» **EXERCISE AIM**: Please restate the data below word for word, omitting all images.
* * * * *
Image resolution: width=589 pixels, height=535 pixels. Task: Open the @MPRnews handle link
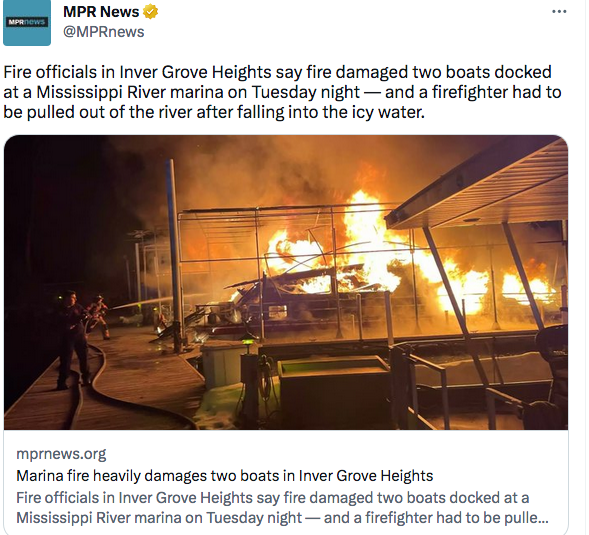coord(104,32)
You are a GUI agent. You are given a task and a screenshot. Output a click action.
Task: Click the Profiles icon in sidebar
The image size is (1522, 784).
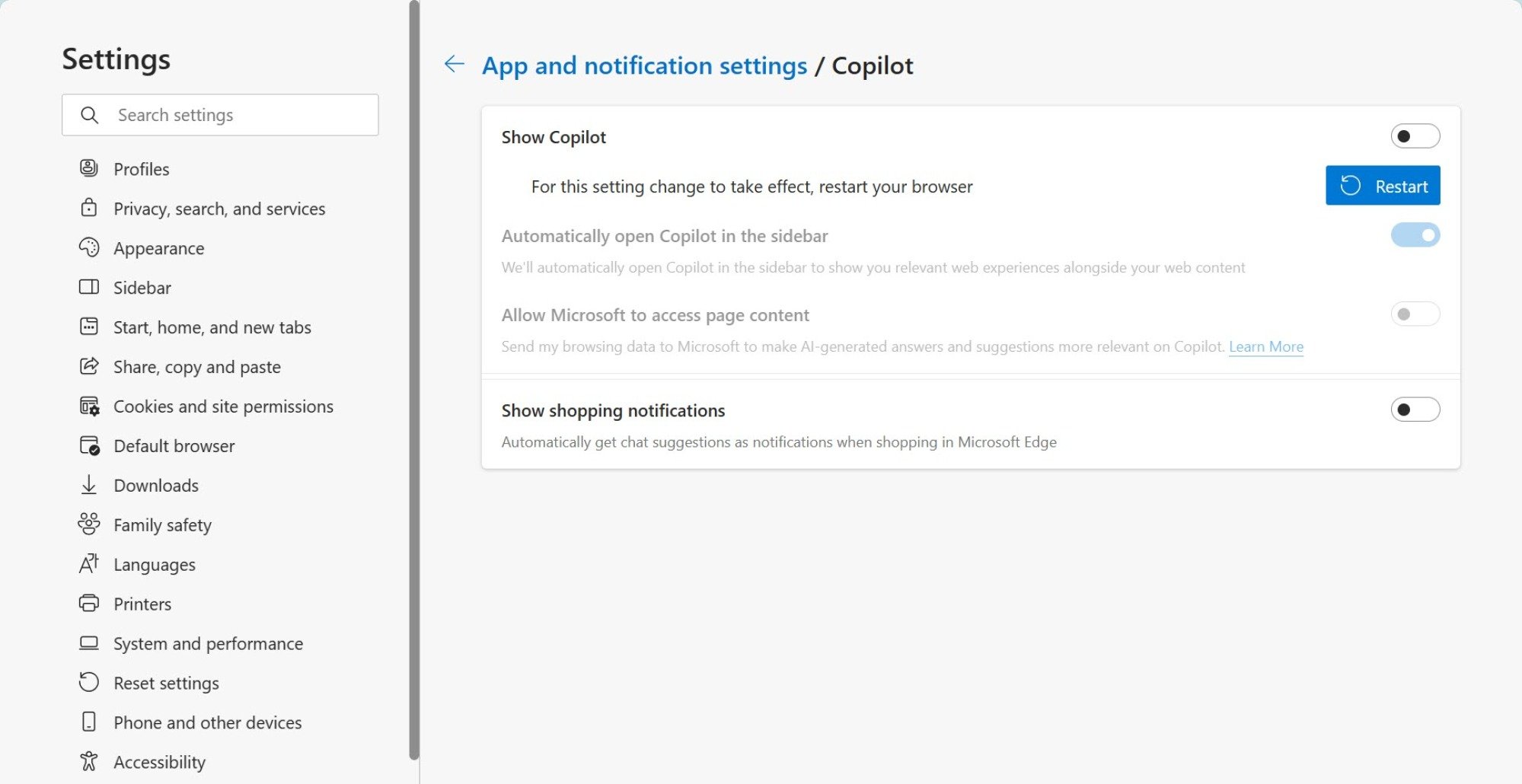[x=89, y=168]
* * * * *
» **SOLUTION TO THIS PROBLEM**:
Image resolution: width=589 pixels, height=535 pixels. Task: Open the @MPRnews handle link
coord(104,32)
You are a GUI agent. You are given a task and a screenshot. Output a click action.
Task: Click the Profiles icon in sidebar
The image size is (1522, 784).
[x=89, y=168]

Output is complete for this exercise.